| Goal of the exercise |
Give the data again exactly as it is written.

(Stored data)
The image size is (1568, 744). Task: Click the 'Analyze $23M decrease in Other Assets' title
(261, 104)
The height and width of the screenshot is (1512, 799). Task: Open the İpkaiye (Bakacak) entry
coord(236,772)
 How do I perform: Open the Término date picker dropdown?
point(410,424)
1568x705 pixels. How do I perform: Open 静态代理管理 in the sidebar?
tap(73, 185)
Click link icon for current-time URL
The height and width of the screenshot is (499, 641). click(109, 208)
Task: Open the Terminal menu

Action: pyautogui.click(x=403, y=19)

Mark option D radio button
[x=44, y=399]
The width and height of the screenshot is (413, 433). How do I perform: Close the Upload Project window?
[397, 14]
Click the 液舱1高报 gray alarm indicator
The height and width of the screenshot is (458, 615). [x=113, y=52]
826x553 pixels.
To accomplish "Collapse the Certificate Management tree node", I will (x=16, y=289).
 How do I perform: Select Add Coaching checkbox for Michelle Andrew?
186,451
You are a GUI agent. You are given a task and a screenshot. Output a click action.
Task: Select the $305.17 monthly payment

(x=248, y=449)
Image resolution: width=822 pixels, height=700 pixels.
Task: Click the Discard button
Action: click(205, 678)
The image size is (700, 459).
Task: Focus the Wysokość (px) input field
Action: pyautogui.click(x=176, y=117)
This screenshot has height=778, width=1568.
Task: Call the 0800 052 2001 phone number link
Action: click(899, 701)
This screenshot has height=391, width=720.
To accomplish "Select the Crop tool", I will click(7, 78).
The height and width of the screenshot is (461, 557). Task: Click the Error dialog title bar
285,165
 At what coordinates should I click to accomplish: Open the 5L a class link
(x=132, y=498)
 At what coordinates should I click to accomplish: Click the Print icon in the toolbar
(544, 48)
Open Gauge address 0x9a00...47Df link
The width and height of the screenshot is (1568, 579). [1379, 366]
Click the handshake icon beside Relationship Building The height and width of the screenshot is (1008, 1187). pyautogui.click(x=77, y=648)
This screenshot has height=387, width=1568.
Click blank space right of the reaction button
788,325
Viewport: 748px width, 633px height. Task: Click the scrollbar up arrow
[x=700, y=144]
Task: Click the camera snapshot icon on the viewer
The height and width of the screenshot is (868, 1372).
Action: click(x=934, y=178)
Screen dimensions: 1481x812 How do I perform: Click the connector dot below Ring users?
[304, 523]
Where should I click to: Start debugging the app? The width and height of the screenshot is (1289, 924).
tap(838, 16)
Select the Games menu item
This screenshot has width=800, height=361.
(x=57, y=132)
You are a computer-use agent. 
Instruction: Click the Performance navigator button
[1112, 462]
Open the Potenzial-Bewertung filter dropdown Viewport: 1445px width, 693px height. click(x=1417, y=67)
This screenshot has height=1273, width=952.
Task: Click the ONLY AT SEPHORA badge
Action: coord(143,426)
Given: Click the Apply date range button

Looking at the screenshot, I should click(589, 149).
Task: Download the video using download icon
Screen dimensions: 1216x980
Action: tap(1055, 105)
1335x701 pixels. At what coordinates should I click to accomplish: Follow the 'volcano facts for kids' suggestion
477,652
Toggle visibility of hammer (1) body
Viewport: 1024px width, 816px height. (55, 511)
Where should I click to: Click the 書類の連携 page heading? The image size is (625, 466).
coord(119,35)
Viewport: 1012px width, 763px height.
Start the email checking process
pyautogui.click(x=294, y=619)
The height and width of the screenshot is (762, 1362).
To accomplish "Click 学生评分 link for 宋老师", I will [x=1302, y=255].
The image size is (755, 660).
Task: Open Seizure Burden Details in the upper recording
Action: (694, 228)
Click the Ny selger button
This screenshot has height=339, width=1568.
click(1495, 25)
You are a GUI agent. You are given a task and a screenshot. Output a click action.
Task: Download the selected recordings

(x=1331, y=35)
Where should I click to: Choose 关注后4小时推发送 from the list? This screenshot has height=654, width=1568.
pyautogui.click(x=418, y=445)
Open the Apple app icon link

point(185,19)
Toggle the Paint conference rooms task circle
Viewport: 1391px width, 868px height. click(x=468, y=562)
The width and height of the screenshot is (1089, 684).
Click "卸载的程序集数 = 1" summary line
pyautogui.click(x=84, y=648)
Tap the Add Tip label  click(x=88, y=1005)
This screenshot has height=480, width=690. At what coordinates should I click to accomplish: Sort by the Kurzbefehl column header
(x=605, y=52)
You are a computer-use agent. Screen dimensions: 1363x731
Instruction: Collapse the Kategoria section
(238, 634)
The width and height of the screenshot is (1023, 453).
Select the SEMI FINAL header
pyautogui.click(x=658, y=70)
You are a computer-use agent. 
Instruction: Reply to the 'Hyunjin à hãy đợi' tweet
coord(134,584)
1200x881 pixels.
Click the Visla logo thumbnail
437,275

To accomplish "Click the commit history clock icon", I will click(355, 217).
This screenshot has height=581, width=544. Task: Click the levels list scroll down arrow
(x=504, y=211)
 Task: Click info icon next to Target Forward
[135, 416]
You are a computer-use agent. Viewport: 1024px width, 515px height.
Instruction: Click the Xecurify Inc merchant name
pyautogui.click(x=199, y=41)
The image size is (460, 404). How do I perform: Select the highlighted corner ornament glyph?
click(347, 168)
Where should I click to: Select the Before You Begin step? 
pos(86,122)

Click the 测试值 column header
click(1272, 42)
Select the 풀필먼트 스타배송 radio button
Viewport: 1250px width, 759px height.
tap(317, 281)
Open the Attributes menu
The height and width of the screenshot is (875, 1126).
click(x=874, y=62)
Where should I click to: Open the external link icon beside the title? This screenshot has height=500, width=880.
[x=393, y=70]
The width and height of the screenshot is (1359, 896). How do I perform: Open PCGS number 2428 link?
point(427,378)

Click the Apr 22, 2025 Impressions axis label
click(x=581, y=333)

| Answer to this problem |
The image size is (1568, 744). Task: Click the 'Analyze $23M decrease in Other Assets' title
(261, 104)
The height and width of the screenshot is (1512, 799). Task: Open the İpkaiye (Bakacak) entry
coord(236,772)
 How do I perform: Open the Término date picker dropdown?
point(410,424)
1568x705 pixels. How do I perform: Open 静态代理管理 in the sidebar?
tap(73, 185)
Click link icon for current-time URL
The height and width of the screenshot is (499, 641). click(109, 208)
Task: Open the Terminal menu

Action: pyautogui.click(x=403, y=19)

Mark option D radio button
[x=44, y=399]
The width and height of the screenshot is (413, 433). How do I perform: Close the Upload Project window?
[397, 14]
Click the 液舱1高报 gray alarm indicator
The height and width of the screenshot is (458, 615). [x=113, y=52]
826x553 pixels.
To accomplish "Collapse the Certificate Management tree node", I will (x=16, y=289).
 How do I perform: Select Add Coaching checkbox for Michelle Andrew?
186,451
You are a GUI agent. You are given a task and a screenshot. Output a click action.
Task: Select the $305.17 monthly payment

(x=248, y=449)
Image resolution: width=822 pixels, height=700 pixels.
Task: Click the Discard button
Action: click(205, 678)
The image size is (700, 459).
Task: Focus the Wysokość (px) input field
Action: pyautogui.click(x=176, y=117)
This screenshot has height=778, width=1568.
Task: Call the 0800 052 2001 phone number link
Action: click(899, 701)
This screenshot has height=391, width=720.
To accomplish "Select the Crop tool", I will click(7, 78).
The height and width of the screenshot is (461, 557). Task: Click the Error dialog title bar
285,165
 At what coordinates should I click to accomplish: Open the 5L a class link
(x=132, y=498)
 At what coordinates should I click to accomplish: Click the Print icon in the toolbar
(544, 48)
Open Gauge address 0x9a00...47Df link
The width and height of the screenshot is (1568, 579). [1379, 366]
Click the handshake icon beside Relationship Building The height and width of the screenshot is (1008, 1187). pyautogui.click(x=77, y=648)
This screenshot has height=387, width=1568.
Click blank space right of the reaction button
788,325
Viewport: 748px width, 633px height. Task: Click the scrollbar up arrow
[x=700, y=144]
Task: Click the camera snapshot icon on the viewer
The height and width of the screenshot is (868, 1372).
Action: click(x=934, y=178)
Screen dimensions: 1481x812 How do I perform: Click the connector dot below Ring users?
[304, 523]
Where should I click to: Start debugging the app? The width and height of the screenshot is (1289, 924).
tap(838, 16)
Select the Games menu item
This screenshot has width=800, height=361.
(x=57, y=132)
You are a computer-use agent. 
Instruction: Click the Performance navigator button
[1112, 462]
Open the Potenzial-Bewertung filter dropdown Viewport: 1445px width, 693px height. click(x=1417, y=67)
This screenshot has height=1273, width=952.
Task: Click the ONLY AT SEPHORA badge
Action: coord(143,426)
Given: Click the Apply date range button

Looking at the screenshot, I should click(589, 149).
Task: Download the video using download icon
Screen dimensions: 1216x980
Action: tap(1055, 105)
1335x701 pixels. At what coordinates should I click to accomplish: Follow the 'volcano facts for kids' suggestion
477,652
Toggle visibility of hammer (1) body
Viewport: 1024px width, 816px height. (55, 511)
Where should I click to: Click the 書類の連携 page heading? The image size is (625, 466).
coord(119,35)
Viewport: 1012px width, 763px height.
Start the email checking process
pyautogui.click(x=294, y=619)
The height and width of the screenshot is (762, 1362).
To accomplish "Click 学生评分 link for 宋老师", I will [x=1302, y=255].
The image size is (755, 660).
Task: Open Seizure Burden Details in the upper recording
Action: (694, 228)
Click the Ny selger button
This screenshot has height=339, width=1568.
click(1495, 25)
You are a GUI agent. You are given a task and a screenshot. Output a click action.
Task: Download the selected recordings

(x=1331, y=35)
Where should I click to: Choose 关注后4小时推发送 from the list? This screenshot has height=654, width=1568.
pyautogui.click(x=418, y=445)
Open the Apple app icon link

point(185,19)
Toggle the Paint conference rooms task circle
Viewport: 1391px width, 868px height. click(x=468, y=562)
The width and height of the screenshot is (1089, 684).
Click "卸载的程序集数 = 1" summary line
pyautogui.click(x=84, y=648)
Tap the Add Tip label  click(x=88, y=1005)
This screenshot has height=480, width=690. At what coordinates should I click to accomplish: Sort by the Kurzbefehl column header
(x=605, y=52)
You are a computer-use agent. Screen dimensions: 1363x731
Instruction: Collapse the Kategoria section
(238, 634)
The width and height of the screenshot is (1023, 453).
Select the SEMI FINAL header
pyautogui.click(x=658, y=70)
You are a computer-use agent. 
Instruction: Reply to the 'Hyunjin à hãy đợi' tweet
coord(134,584)
1200x881 pixels.
Click the Visla logo thumbnail
437,275

To accomplish "Click the commit history clock icon", I will click(355, 217).
This screenshot has height=581, width=544. Task: Click the levels list scroll down arrow
(x=504, y=211)
 Task: Click info icon next to Target Forward
[135, 416]
You are a computer-use agent. Viewport: 1024px width, 515px height.
Instruction: Click the Xecurify Inc merchant name
pyautogui.click(x=199, y=41)
The image size is (460, 404). How do I perform: Select the highlighted corner ornament glyph?
click(347, 168)
Where should I click to: Select the Before You Begin step? 
pos(86,122)

Click the 测试值 column header
click(1272, 42)
Select the 풀필먼트 스타배송 radio button
Viewport: 1250px width, 759px height.
tap(317, 281)
Open the Attributes menu
The height and width of the screenshot is (875, 1126).
click(x=874, y=62)
Where should I click to: Open the external link icon beside the title? This screenshot has height=500, width=880.
[x=393, y=70]
The width and height of the screenshot is (1359, 896). How do I perform: Open PCGS number 2428 link?
point(427,378)

Click the Apr 22, 2025 Impressions axis label
click(x=581, y=333)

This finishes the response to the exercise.